Figure 3.

Angiogenic and inflammatory responses in mouse lungs. Mouse lungs were removed 3 days after infection with Aspergillus fumigatus and stained with Gomori methenamine silver (GMS) or hematoxylin and eosin (H&E) combined with CD31 immunostaining, as described in Methods. Lungs of saline-treated mice (A) and amphotericin B (AmB)–treated mice (B) showed typical features of invasive aspergillosis in neutropenic hosts, consisting of extensive mycelial invasion of lung parenchyma and scant neutrophilic infiltrate. CD31-positive microvessels were absent from the periphery of fungal lesions.
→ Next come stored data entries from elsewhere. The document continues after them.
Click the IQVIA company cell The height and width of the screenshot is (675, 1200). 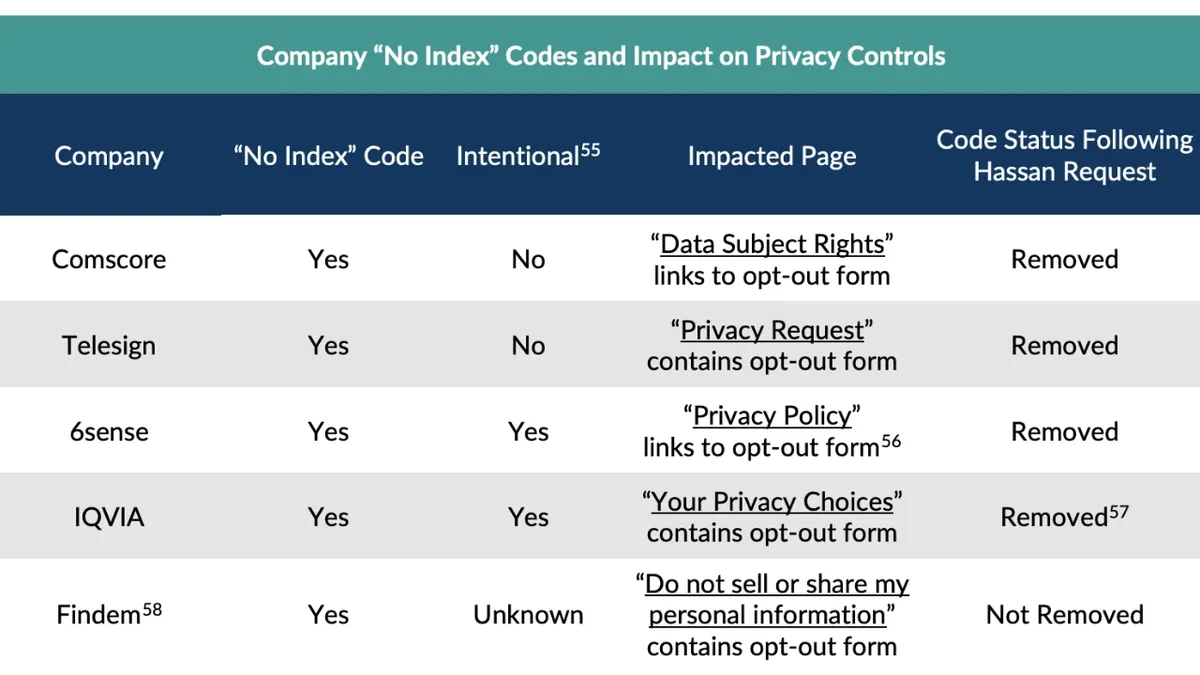click(x=109, y=518)
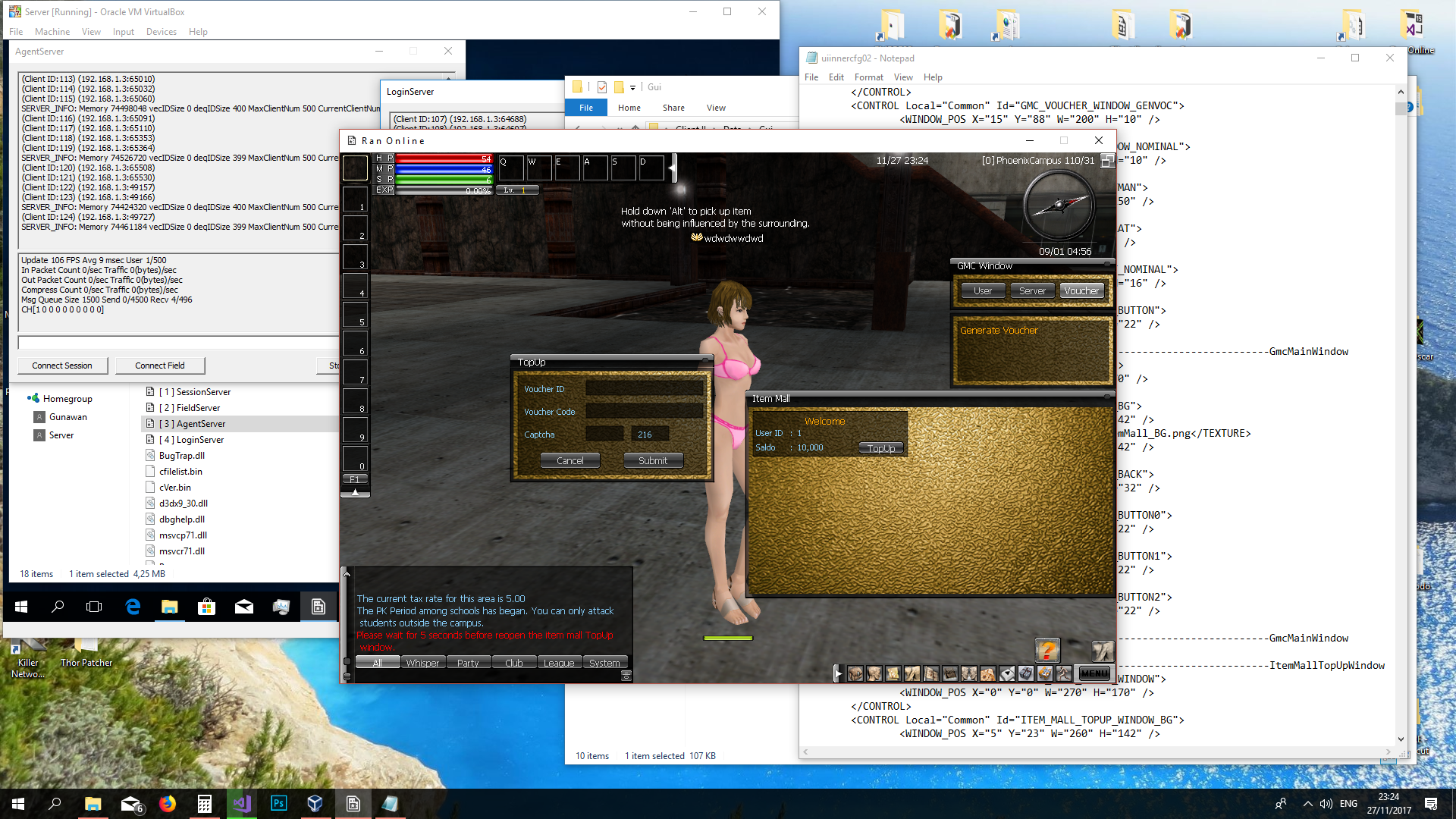
Task: Select the AgentServer tree item
Action: point(193,423)
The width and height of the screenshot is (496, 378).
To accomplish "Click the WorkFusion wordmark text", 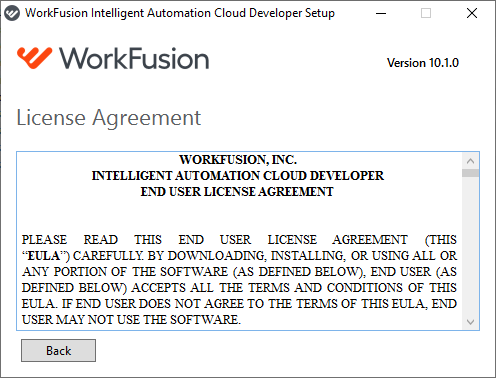I will click(x=134, y=58).
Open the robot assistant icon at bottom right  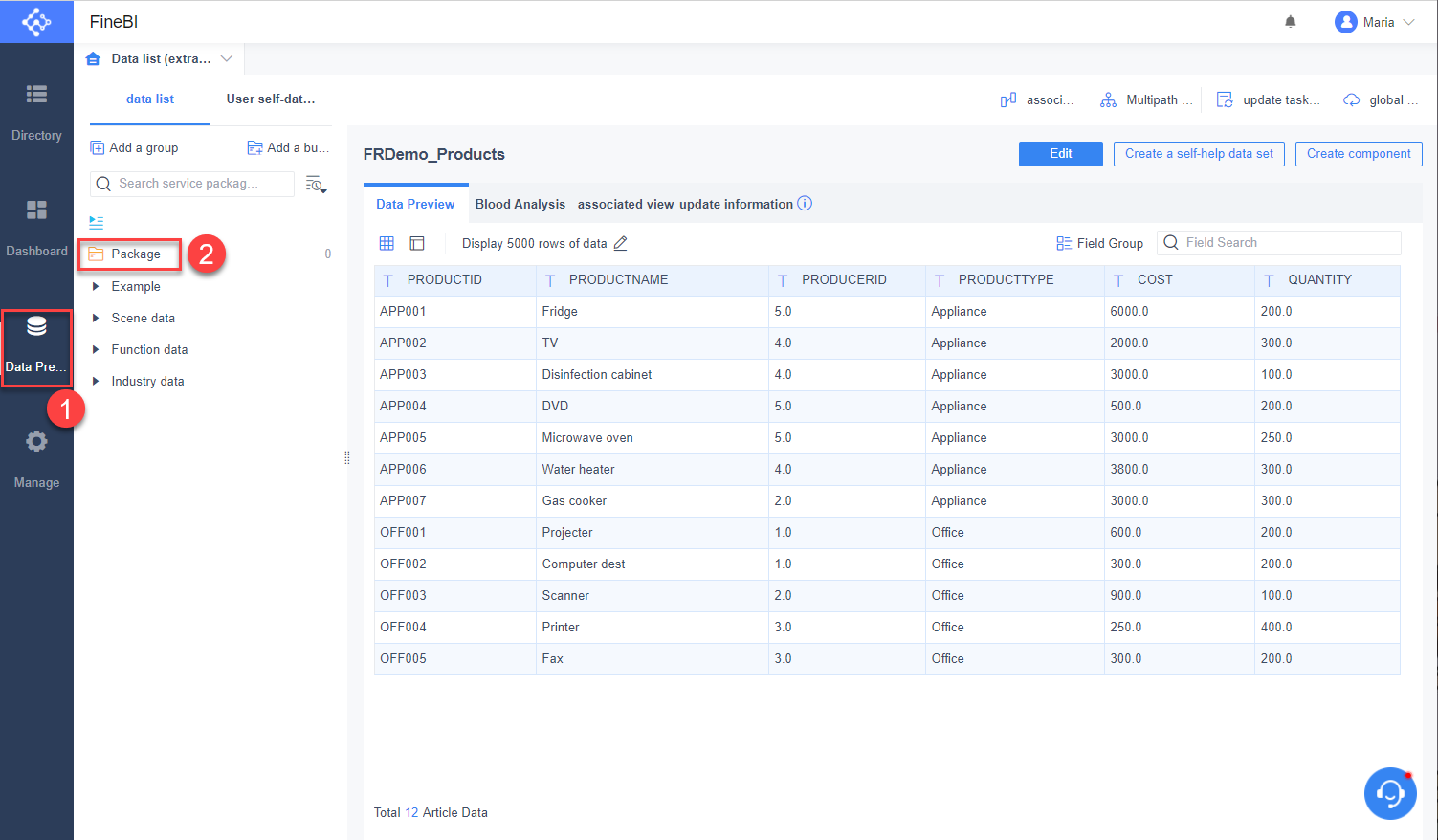click(1390, 793)
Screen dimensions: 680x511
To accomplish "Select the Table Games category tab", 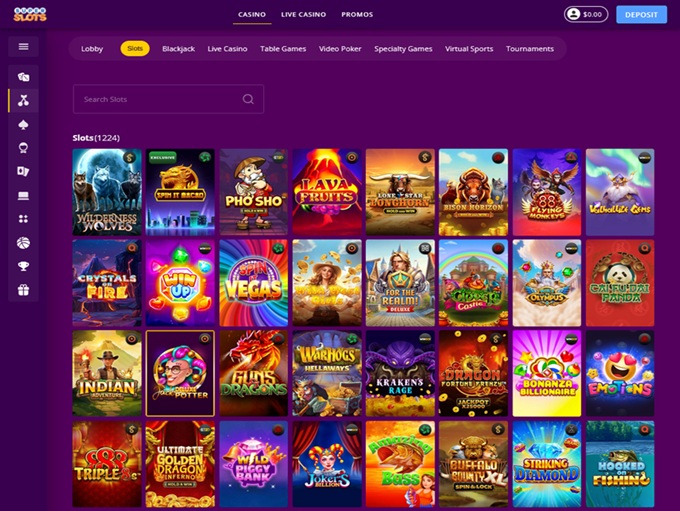I will (283, 49).
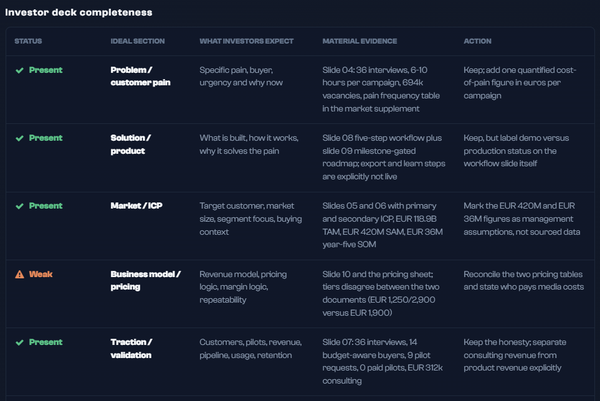Click the checkmark icon in Market / ICP row
Screen dimensions: 600x401
click(20, 206)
In both recombinant human vascular endothelial growth factor, proximal splice site 165 (VEGF)–treated mice and recombinant human basic fibroblast growth factor (bFGF)–treated mice, fungal hyphae were more widely dispersed, and networks of CD31-positive microvessels were observed around and inside Aspergillus-infected zones. Angiogenesis was disordered in AmB/VEGF-treated lungs, and large areas of hemorrhagic necrosis (HN) were observed. In AmB/bFGF-treated mice, the angiogenic response seen in bFGF-treated mice was augmented by neutrophilic infiltration of Aspergillus-infected zones, inflammatory necrosis (IN), and reduced fungal burden. Magnification: GMS, ×100; H&E/CD31, ×400; bottom panel, ×100.